Hi @RiboRings and @antagomir thanks a lot for your feedback. I agree that there is a benefit in creating a wrapper that takes all necessary parameters in data_options, model_options, etc. so that one could run MOFA with potentially one line of code. As @antagomir pointed out, there are so many different input formats for multi-omics data (MAE, Seurat, list of data matrices, etc.) and so many parameters that for clarity we decided to split them into different functions. But I am happy to incorporate a simple one-liner (mofa2(...)?) that accommodates all possible input formats and uses default values for data, model and training settings. @RiboRings could you share the code or create a pull request? Thank you!

antagomir commented 6 months ago

Great! Indeed, @RiboRings could you have a look at this?
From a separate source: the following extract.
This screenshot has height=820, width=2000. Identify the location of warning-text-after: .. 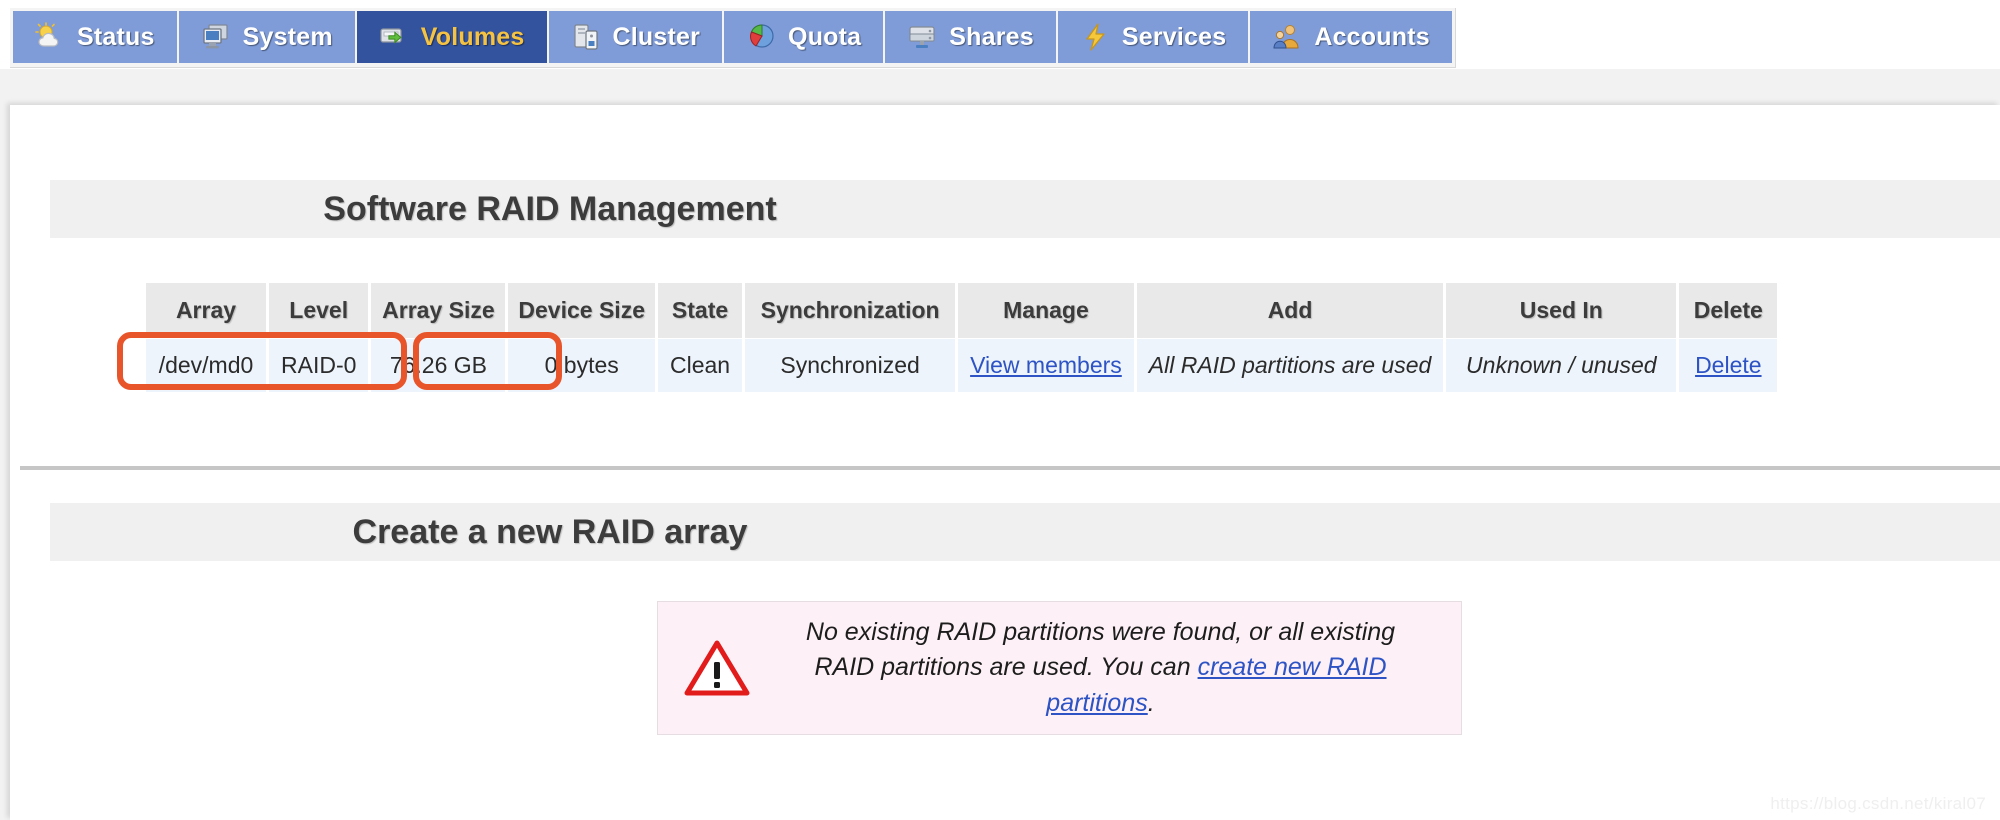
(1151, 702).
RiboRings commented 6 months ago

@rargelaguet and @antagomir, thank you for your inputs. I will open a pull request to share and discuss this feature.

antagomir commented 6 months ago

Perhaps first describe how you plan to implement it, so commenting is possible prior to implementation efforts?

RiboRings commented 5 months ago

I opened a pull request related to this issue (https://github.com/bioFAM/MOFA2/pull/144). The code was nearly ready and it didn't require much implementation effort. I'd be glad to hear your comments and adjust the code accordingly.

antagomir commented 3 months ago

The PR is open - I am curiously looking fwd how this might proceed.